[Try it]
Whatever the records say, give every one of them again exactly.

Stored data
::::

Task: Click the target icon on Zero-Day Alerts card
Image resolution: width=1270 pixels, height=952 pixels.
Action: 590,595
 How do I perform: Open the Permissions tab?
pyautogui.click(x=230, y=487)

::::

[Solution below]
Task: Click the target icon on Zero-Day Alerts card
Image resolution: width=1270 pixels, height=952 pixels.
Action: 590,595
 How do I perform: Open the Permissions tab?
pyautogui.click(x=230, y=487)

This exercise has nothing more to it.